L.A. Unified currently has a pilot program in place for teachers who have volunteered to be evaluated with its value-added system. The union strongly opposes the program, but Superintendent John Deasy has said he hopes to roll out the system to the rest of the district. In an interview in April, Deasy said he has had discussions about the evaluation system and hoped to come to an agreement with UTLA about it.
"We just have a differing opinion, and the opinion differs most specifically on the multiple measures [that should be used for evaluating teachers]," Deasy said in the interview. "And we would use like in every place over time a balanced approach at taking a look at how students do over time as part of the measure."
Deasy said the district wants to work on rolling out such an evaluation system with the union.
"We want to do that so collaboratively we really do," Deasy said. "But not doing it is not okay."
But Fletcher said the school board and superintendent "imposed" the pilot program.
"They unilaterally designed a system that may or may not be good, but we didn't have any say or any view of what it was about,"
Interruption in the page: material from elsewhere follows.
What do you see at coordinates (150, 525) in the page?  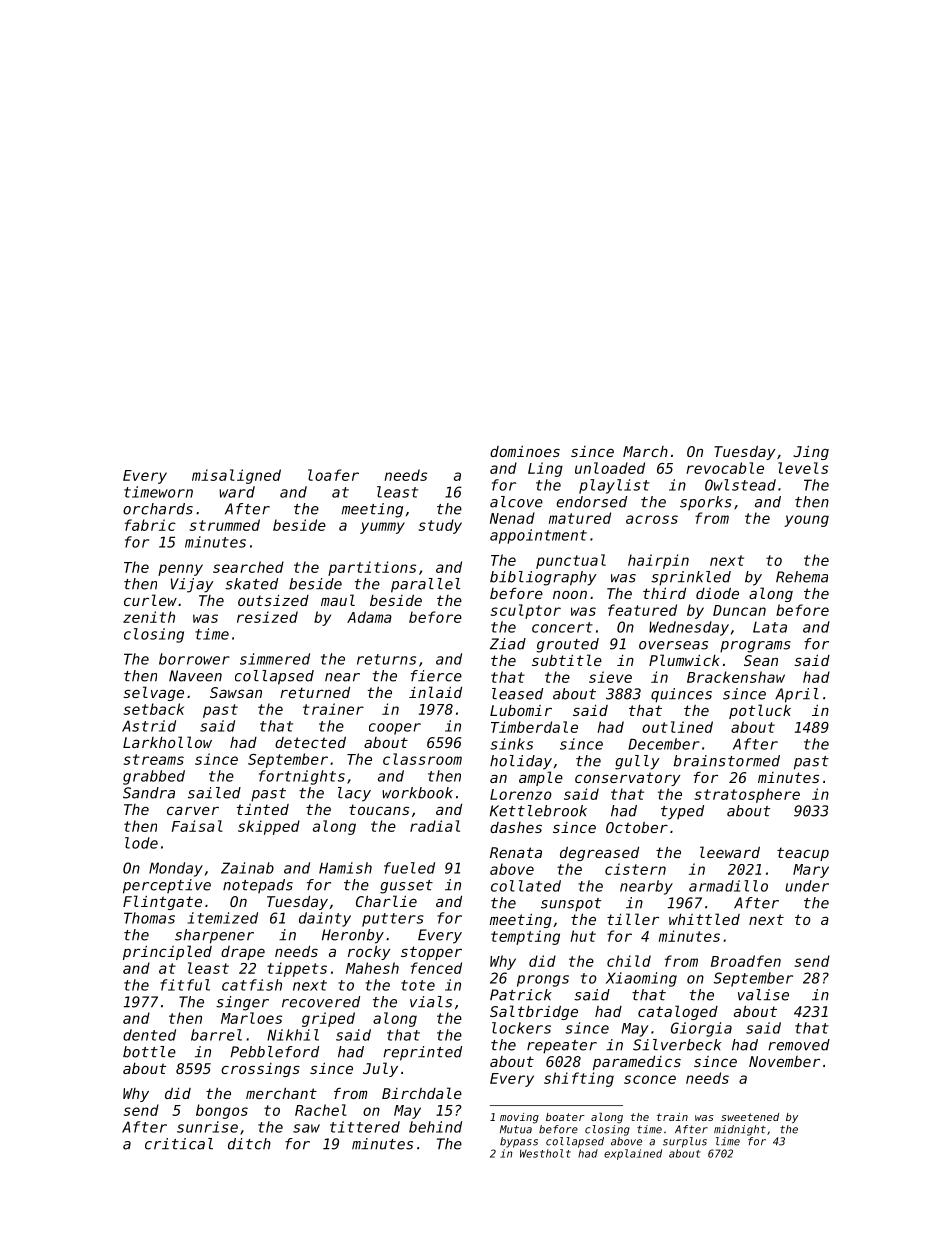 I see `fabric` at bounding box center [150, 525].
UTLA completed its own detailed proposal for an evaluation system in March, Fletcher said. He said the union is waiting to work together with the district to produce an evaluation system.
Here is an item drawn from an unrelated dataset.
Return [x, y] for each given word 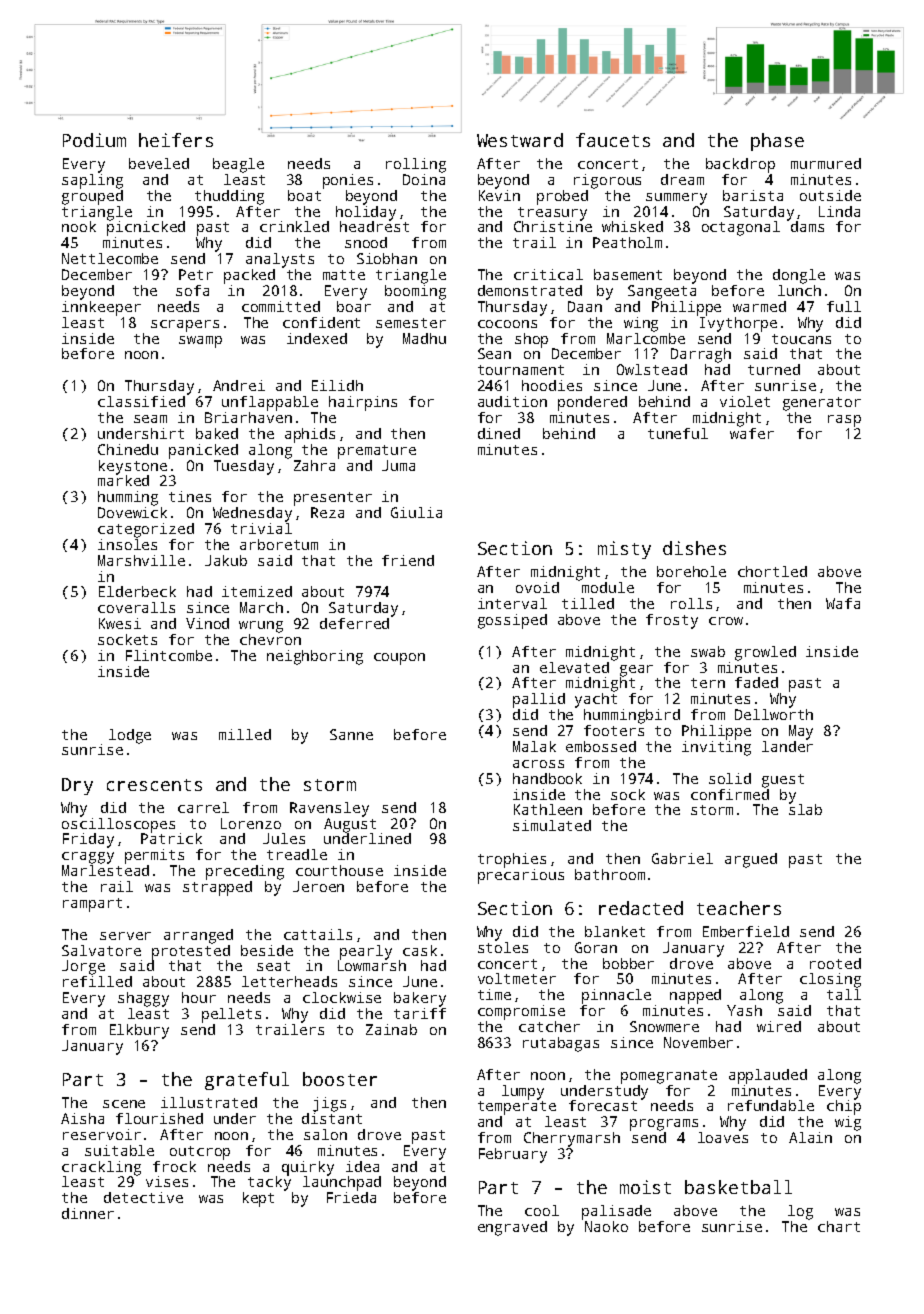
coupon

"You have to understand, if only the union wrote the evaluation system, it probably wouldn't be a very good system," Fletcher said. "If only management wrote the evaluation system, it probably wouldn't be a very good system. There's a reason you want both of them in there, so you have those counterbalanced interests, and you get something that makes sense professionally and instructionally and institutionally for each school district's specific needs and demographics."
Fletcher also contends that "as a practical matter, standardized test scores are part of the evaluation system."
But that there's also the issue of degrading instruction if you make test scores a big part of teachers' performance evaluations, Fletcher said. He said teachers would be incentivized to teach to the test, rather than provide quality lessons.
Judith Perez, president of the Associated Administrators of Los Angeles, said the evaluation forms currently include a section that asks if the teacher uses student test data to improve instruction. "Now to me that's use of student test data," she said.
Perez also said one problem with using specifically the California Standards Tests to evaluate teachers is that the data is not available until months after the deadline for when teacher evaluations must be done each year. But she said that other data, such as the school report cards mandated by the state, already serve as information for administrator reviews.
"If we want to look at redesigning the evaluation system to make it more holistic, to make it more supportive of teachers at different points in their careers, to do all of those things, we want to be part of that discussion," Fletcher said.
"We're certainly not saying the current system is perfect. I'd love to see it improved, and I'd love to see it in a way that's compliant with the law. But right now, we're at the door and we can't get in."